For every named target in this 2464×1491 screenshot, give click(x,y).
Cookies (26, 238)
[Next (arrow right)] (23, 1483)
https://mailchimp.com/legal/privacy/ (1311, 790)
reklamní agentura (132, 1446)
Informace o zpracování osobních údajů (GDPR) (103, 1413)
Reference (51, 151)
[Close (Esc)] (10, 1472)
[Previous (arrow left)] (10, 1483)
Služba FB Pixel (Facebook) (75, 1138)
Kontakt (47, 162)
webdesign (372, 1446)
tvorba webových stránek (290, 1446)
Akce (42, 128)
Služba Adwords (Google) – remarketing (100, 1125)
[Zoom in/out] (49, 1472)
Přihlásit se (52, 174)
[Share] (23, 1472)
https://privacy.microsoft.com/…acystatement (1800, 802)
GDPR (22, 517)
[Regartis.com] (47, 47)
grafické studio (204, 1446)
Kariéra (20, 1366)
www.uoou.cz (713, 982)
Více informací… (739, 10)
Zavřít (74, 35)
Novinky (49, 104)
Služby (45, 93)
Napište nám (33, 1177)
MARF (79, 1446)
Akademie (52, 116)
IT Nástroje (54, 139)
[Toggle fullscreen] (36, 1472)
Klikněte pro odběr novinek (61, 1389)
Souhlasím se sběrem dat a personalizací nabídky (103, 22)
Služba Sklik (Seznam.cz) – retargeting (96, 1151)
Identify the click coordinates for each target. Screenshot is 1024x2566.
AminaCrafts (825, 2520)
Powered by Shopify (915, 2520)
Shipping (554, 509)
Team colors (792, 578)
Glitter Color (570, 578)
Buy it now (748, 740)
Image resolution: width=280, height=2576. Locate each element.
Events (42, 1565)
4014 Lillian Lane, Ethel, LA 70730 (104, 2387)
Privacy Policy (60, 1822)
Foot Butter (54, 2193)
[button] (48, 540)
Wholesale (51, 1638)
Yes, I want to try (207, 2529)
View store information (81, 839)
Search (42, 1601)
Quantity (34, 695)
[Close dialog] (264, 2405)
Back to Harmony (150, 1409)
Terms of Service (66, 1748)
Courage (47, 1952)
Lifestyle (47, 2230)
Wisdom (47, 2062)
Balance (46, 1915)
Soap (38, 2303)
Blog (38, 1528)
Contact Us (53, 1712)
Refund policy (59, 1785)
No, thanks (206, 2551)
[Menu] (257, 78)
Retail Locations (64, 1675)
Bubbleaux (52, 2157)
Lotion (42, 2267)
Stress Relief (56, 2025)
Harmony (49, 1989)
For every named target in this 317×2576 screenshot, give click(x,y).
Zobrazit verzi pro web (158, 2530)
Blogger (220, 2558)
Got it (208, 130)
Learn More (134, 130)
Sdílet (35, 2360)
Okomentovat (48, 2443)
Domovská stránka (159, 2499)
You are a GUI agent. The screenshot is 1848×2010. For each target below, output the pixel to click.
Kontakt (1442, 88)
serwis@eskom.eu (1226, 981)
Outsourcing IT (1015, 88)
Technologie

□ □ □ □ □

Using the material above, transcribe exactly the lines from the line with "[Regartis.com] (47, 47)" to the line with "Buy it now (748, 740)"; both count, and nothing else goes in.

▸ **Solution for this problem**:
[Regartis.com] (47, 47)
grafické studio (204, 1446)
Kariéra (20, 1366)
www.uoou.cz (713, 982)
Více informací… (739, 10)
Zavřít (74, 35)
Novinky (49, 104)
Služby (45, 93)
Napište nám (33, 1177)
MARF (79, 1446)
Akademie (52, 116)
IT Nástroje (54, 139)
[Toggle fullscreen] (36, 1472)
Klikněte pro odběr novinek (61, 1389)
Souhlasím se sběrem dat a personalizací nabídky (103, 22)
Služba Sklik (Seznam.cz) – retargeting (96, 1151)
Identify the click coordinates for each target. Screenshot is 1024x2566.
AminaCrafts (825, 2520)
Powered by Shopify (915, 2520)
Shipping (554, 509)
Team colors (792, 578)
Glitter Color (570, 578)
Buy it now (748, 740)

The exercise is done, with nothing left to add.